Cal said:
Calving is sure a lot nicer when the weather cooperates. Are you getting close to being at it 21 days Soap. We always look foreward to that number, means the worst is behind you.
We hit the halfway point yesterday. One "advantage" to calving earlier is that cows maybe don't breed back quite as fast as they would if they calve later. This means that they calve steady but not with quite as big of runs as they would later on. When Peach and I first got married, for several years we turned bulls out on June 1st and the cows started calving about the 10th of March. At the time we were calving out 200 cows. In one 24 hour period during a snowstorm the last week of March, we got 20 calves, which was 10 percent of our herd. That was a little too good of a deal, because we sure didn't have facilities at the time to put that many in a good calving barn. We put about 30 calves in the barn without their mothers. There were mix-ups galore when we let the calves have milk twice a day.

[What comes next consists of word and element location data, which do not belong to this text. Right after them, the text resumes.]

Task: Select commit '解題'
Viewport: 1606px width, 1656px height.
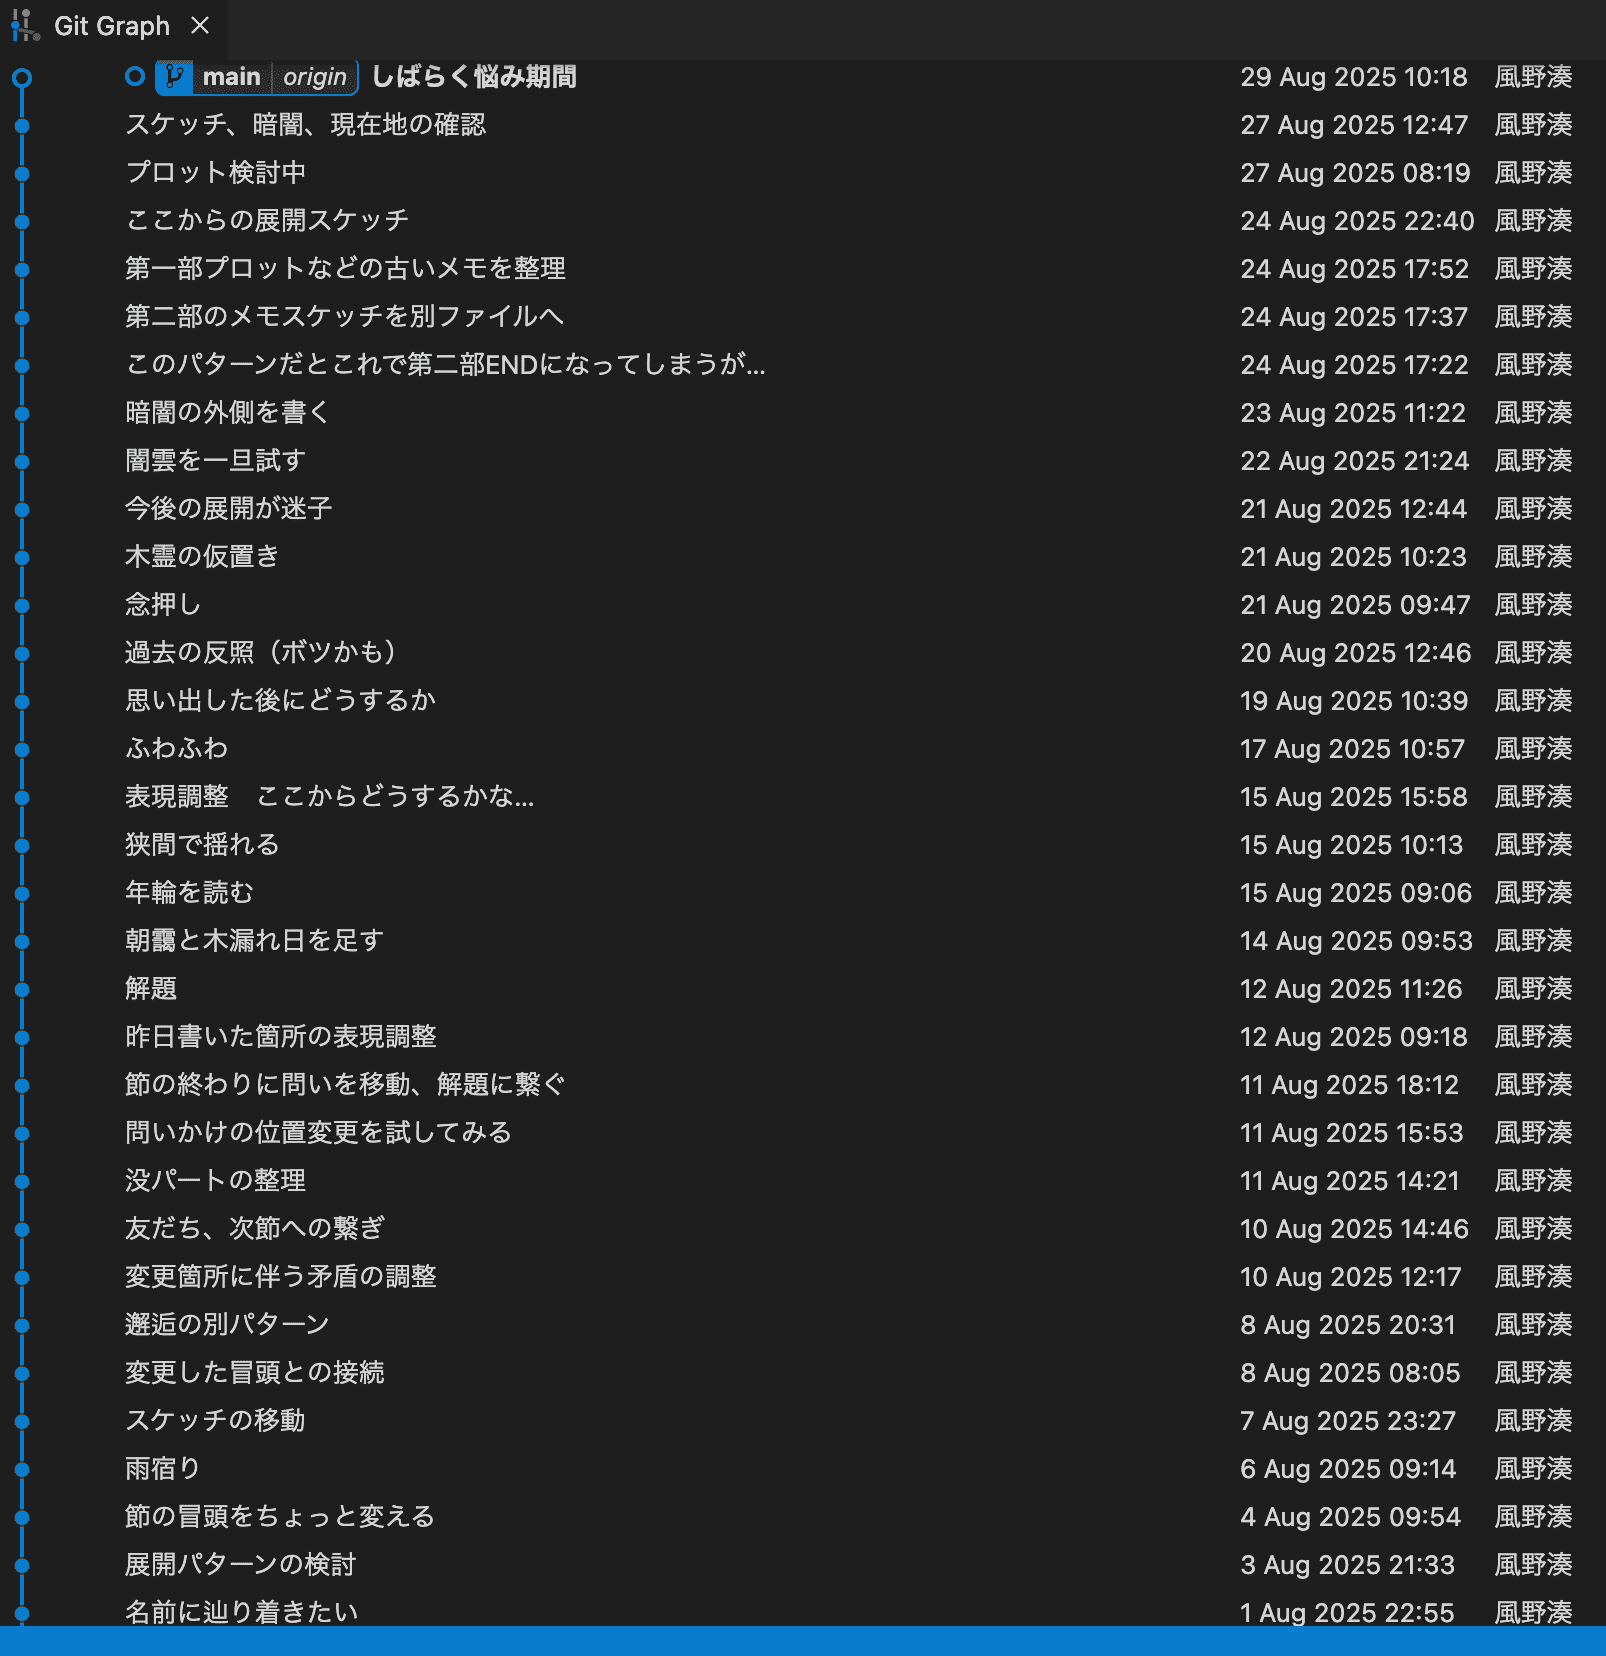Action: pos(151,989)
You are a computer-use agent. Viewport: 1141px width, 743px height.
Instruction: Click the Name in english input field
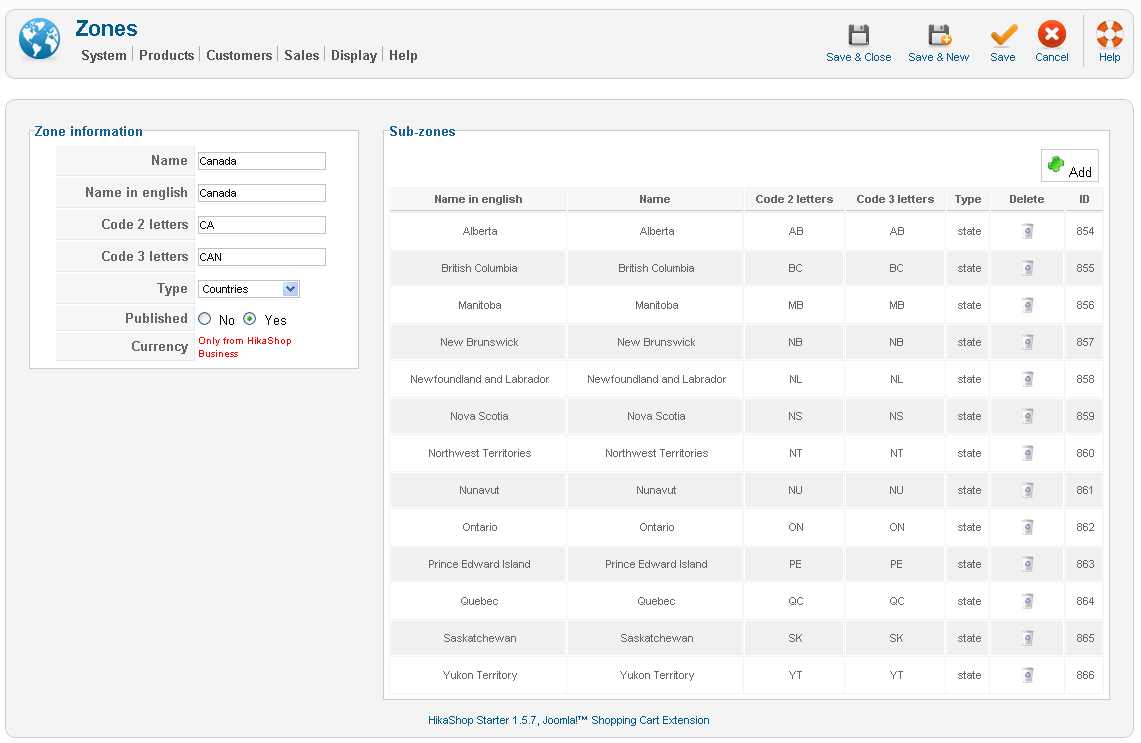(262, 193)
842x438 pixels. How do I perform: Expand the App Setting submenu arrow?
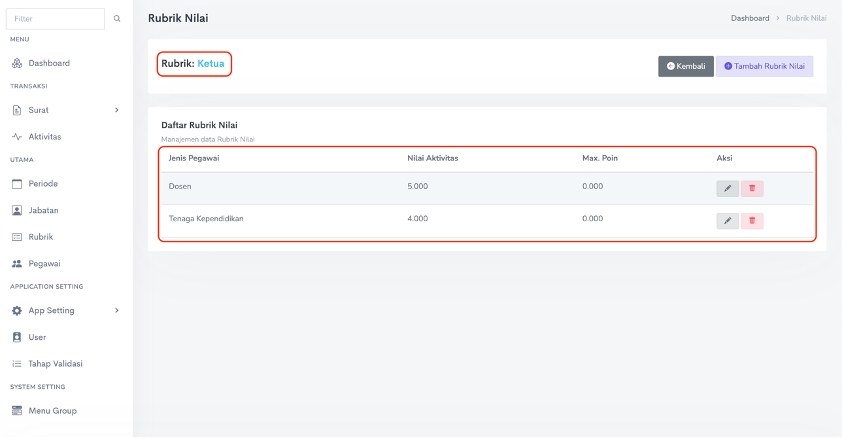pyautogui.click(x=116, y=311)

Our biggest runs this year have been just a tad less than 4% per 24 hour period. That is fast enough. One thing that has been noticeable is that several of our real late calving cows last spring, which calved in early May, have already calved in early March this year. They gained two months in a mere one year. This makes me realize that there is no particular value in getting rid of late calvers, because under the right conditions, they can sure make up time and calve fairly early the next year. One other year that I kept track two decades ago, out of our last fifteen cows to calve that spring, twelve of those cows calved in the first third of the herd the following year.